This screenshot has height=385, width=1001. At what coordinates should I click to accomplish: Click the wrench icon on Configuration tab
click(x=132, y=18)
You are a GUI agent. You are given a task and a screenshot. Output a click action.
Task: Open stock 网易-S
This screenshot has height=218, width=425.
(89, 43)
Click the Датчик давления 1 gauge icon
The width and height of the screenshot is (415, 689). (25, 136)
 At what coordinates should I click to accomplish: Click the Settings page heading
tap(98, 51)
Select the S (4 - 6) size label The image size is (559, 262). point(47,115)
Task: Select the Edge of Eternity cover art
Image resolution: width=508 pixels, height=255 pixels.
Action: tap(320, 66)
***
● **TASK DESCRIPTION**:
Exactly as it appears above, write out the complete listing.

● **RESULT OF THE TASK**:
This screenshot has height=385, width=1001. At what coordinates should I click to accomplish: Click the wrench icon on Configuration tab
click(x=132, y=18)
You are a GUI agent. You are given a task and a screenshot. Output a click action.
Task: Open stock 网易-S
This screenshot has height=218, width=425.
(89, 43)
Click the Датчик давления 1 gauge icon
The width and height of the screenshot is (415, 689). (25, 136)
 At what coordinates should I click to accomplish: Click the Settings page heading
tap(98, 51)
Select the S (4 - 6) size label The image size is (559, 262). point(47,115)
Task: Select the Edge of Eternity cover art
Image resolution: width=508 pixels, height=255 pixels.
Action: tap(320, 66)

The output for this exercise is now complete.